Of 4,554 titles reviewed, 6 clinical trials and 13 cohort studies met inclusion criteria. We found moderate-strength evidence that mortality, thromboembolic events, and bleeding rates are similar between aspirin and warfarin after surgical bAVR. Observational data suggest lower mortality and thromboembolic events with aspirin combined with warfarin compared with aspirin alone after surgical bAVR, but the effect size is small and the combination is associated with a substantial increase in bleeding risk.
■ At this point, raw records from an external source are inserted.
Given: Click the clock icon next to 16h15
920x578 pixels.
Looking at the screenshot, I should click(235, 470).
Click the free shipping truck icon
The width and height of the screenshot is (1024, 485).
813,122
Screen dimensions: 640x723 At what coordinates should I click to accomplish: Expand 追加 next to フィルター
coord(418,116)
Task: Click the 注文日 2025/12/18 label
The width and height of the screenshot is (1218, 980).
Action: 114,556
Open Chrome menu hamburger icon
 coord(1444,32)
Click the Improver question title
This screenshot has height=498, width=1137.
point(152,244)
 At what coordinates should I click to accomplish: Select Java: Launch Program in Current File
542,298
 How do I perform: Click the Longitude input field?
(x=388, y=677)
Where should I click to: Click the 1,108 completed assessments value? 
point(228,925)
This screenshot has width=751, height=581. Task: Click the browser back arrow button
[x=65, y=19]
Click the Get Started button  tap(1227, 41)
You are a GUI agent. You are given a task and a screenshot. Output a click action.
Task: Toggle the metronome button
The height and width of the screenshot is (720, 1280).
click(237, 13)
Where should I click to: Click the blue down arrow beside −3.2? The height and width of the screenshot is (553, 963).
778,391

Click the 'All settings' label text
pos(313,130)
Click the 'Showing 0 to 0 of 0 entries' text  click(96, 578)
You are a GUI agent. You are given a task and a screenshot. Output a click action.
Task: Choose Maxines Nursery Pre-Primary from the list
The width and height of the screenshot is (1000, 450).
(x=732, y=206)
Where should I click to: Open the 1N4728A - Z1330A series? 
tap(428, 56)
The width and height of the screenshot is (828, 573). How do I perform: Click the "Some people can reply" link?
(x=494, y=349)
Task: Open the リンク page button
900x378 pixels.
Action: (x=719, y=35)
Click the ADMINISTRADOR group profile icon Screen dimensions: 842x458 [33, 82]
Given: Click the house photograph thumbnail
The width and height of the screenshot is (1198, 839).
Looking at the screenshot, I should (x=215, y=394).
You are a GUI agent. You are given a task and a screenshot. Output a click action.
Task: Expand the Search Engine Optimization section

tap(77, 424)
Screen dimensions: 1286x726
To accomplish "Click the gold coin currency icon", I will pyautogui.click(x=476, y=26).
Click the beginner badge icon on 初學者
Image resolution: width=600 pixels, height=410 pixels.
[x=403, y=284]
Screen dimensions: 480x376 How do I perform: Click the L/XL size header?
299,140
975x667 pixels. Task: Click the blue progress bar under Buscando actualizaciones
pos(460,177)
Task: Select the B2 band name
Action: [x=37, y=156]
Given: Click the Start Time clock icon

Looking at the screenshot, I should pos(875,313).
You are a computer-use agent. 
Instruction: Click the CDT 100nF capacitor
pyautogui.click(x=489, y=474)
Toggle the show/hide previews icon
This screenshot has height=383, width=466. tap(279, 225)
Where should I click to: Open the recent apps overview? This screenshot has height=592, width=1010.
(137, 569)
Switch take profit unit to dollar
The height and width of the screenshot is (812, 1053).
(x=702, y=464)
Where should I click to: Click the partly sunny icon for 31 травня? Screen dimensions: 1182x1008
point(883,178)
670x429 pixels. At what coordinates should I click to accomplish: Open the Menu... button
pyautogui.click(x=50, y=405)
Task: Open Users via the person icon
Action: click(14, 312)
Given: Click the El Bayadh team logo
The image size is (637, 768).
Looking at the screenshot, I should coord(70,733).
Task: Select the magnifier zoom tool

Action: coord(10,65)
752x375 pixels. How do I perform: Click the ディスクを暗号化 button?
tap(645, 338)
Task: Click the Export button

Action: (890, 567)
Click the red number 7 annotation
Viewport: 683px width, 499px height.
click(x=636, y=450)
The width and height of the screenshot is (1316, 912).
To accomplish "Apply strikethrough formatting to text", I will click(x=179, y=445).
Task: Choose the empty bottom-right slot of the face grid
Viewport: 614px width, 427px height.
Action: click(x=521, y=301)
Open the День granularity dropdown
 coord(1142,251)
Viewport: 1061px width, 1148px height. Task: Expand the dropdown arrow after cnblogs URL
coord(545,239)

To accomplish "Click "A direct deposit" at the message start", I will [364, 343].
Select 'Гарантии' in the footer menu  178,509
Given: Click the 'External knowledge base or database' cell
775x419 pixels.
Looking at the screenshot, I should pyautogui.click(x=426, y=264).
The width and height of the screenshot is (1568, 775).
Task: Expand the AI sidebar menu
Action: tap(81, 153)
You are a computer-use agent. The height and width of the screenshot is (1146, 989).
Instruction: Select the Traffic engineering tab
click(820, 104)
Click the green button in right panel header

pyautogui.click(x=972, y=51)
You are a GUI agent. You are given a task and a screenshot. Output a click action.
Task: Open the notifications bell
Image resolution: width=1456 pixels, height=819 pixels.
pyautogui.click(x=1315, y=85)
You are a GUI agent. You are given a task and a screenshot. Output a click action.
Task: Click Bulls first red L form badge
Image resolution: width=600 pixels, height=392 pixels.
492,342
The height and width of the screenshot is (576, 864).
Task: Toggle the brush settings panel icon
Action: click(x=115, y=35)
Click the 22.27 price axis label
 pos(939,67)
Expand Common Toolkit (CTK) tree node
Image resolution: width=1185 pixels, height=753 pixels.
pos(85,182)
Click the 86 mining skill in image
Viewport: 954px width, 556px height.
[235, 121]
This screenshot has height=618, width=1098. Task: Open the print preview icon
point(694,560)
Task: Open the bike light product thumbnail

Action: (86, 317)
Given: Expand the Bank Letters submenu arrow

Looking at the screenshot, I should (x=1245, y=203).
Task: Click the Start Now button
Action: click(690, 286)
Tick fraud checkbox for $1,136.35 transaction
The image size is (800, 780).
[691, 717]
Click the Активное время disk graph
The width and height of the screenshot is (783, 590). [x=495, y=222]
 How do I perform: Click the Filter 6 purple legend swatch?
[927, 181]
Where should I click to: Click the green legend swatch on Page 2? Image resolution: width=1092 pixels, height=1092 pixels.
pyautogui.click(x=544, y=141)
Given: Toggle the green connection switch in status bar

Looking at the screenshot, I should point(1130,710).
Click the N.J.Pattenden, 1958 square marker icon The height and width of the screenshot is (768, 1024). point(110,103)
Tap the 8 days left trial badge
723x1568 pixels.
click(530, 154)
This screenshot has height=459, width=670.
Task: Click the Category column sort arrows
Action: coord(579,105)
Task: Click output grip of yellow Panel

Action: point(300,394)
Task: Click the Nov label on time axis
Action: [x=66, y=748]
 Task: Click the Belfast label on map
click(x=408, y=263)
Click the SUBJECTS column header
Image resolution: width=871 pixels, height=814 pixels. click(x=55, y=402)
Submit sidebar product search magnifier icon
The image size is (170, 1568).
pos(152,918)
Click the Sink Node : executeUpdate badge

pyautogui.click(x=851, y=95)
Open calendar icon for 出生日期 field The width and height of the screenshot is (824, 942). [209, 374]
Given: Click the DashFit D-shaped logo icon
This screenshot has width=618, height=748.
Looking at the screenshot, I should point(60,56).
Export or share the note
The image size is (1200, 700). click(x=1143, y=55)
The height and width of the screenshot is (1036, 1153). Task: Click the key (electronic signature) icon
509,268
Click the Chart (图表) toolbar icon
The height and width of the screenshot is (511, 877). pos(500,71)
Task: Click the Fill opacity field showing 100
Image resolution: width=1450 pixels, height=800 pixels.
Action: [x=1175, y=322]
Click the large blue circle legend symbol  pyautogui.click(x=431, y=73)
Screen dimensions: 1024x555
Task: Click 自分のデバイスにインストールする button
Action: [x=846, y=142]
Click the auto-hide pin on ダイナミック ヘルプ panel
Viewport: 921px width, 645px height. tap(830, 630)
We found insufficient evidence for all other treatment comparisons in surgical bAVR. In TAVR patients, we found moderate-strength evidence that mortality, stroke, and major cardiac events are similar between dual antiplatelet therapy and aspirin alone, though a nonsignificantly lower rate of bleeding occurred with aspirin alone.
Treatment with warfarin or aspirin leads to similar outcomes after surgical bAVR. Combining aspirin with warfarin may lead to a small decrease in thromboembolism and mortality, but is accompanied by increased bleeding. For TAVR patients, aspirin is equivalent to dual antiplatelet therapy for reducing thromboembolism and mortality, with a possible decrease in bleeding.